Problem requirements. Look through the data below and, wherever a line carries the word "agent", please copy that line.

Supplied material.

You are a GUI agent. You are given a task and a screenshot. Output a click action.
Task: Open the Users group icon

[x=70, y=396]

...

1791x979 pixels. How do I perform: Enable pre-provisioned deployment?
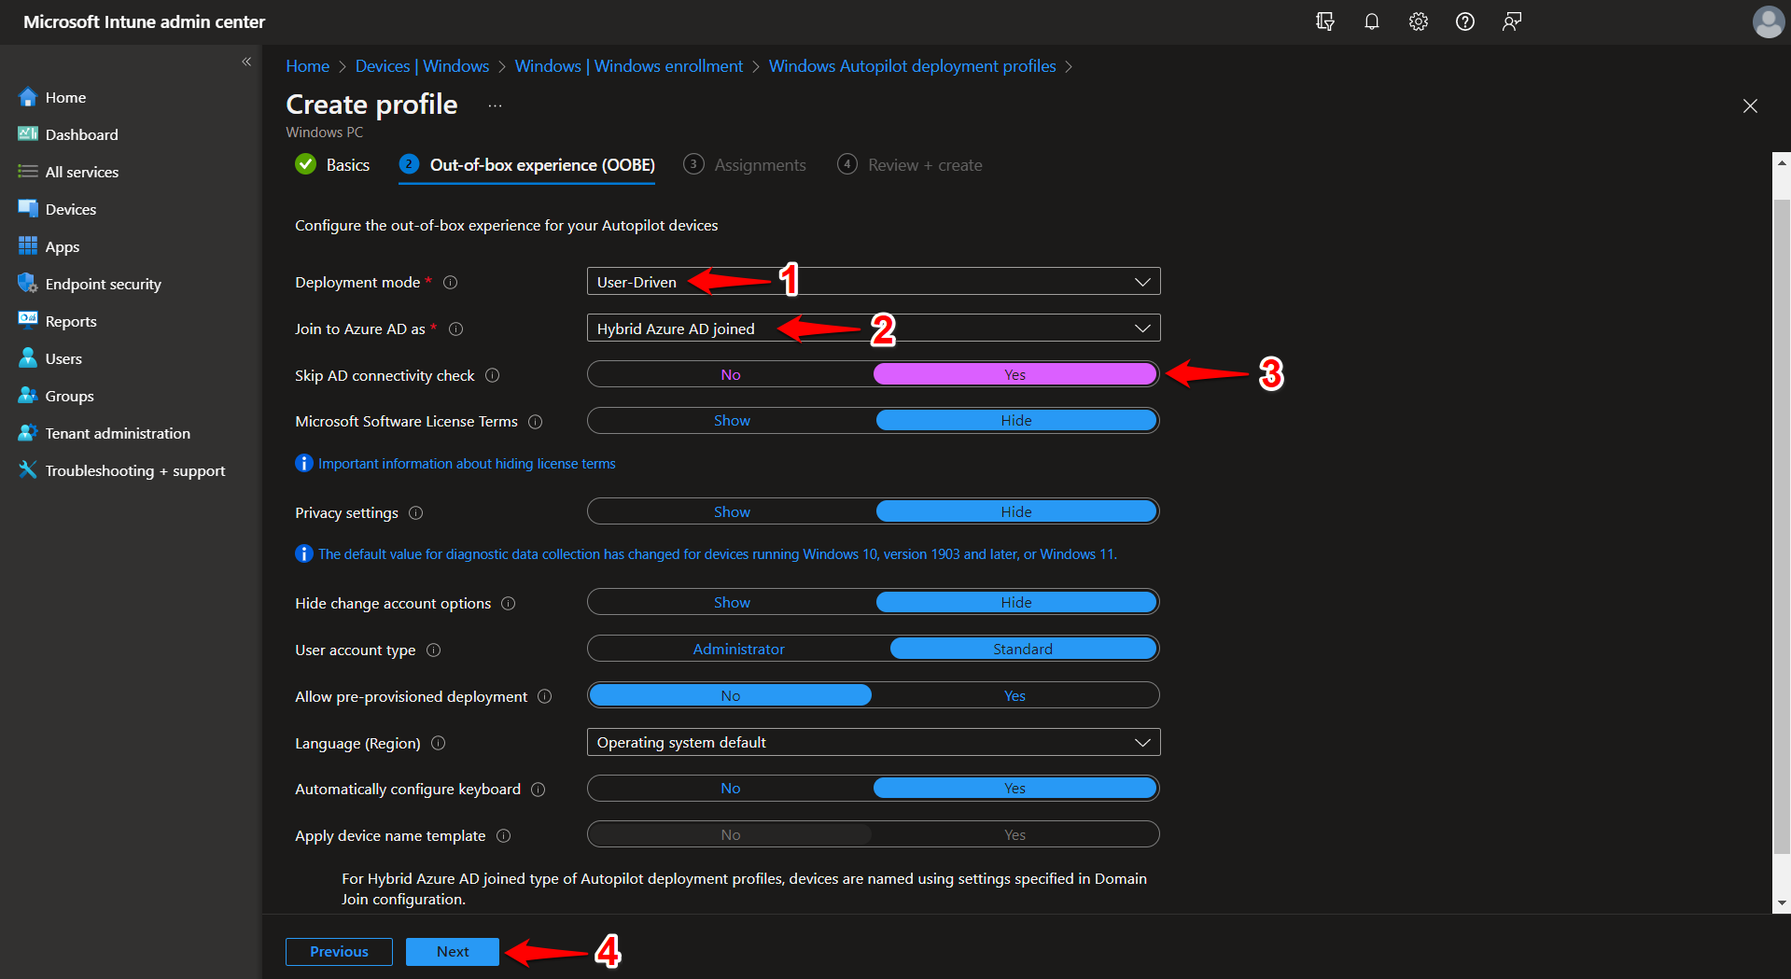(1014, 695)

==

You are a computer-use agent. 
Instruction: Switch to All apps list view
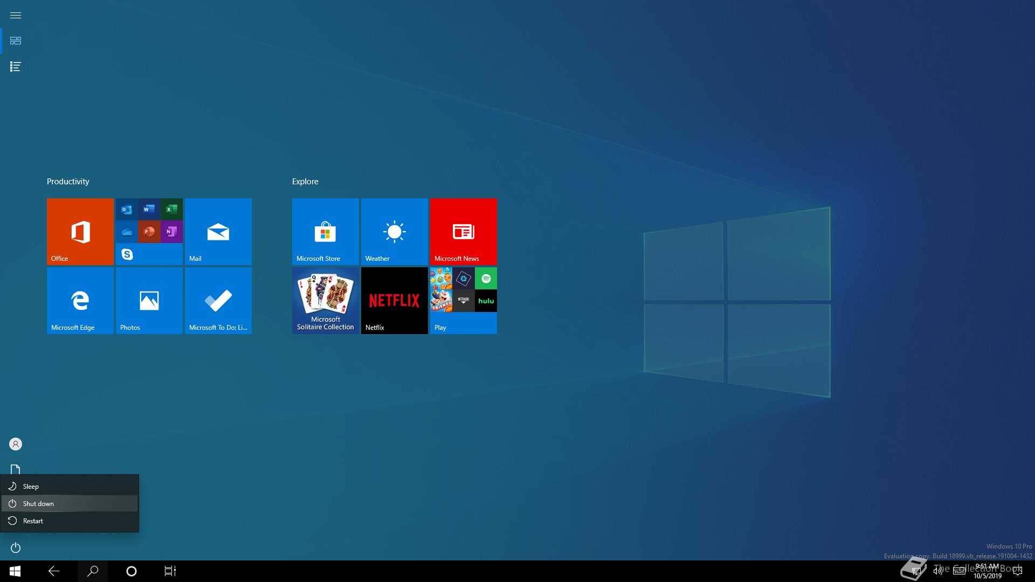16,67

Answer for the task.
You are a GUI agent. You are given a task and a screenshot. Output a click action.
You are a computer-use agent. 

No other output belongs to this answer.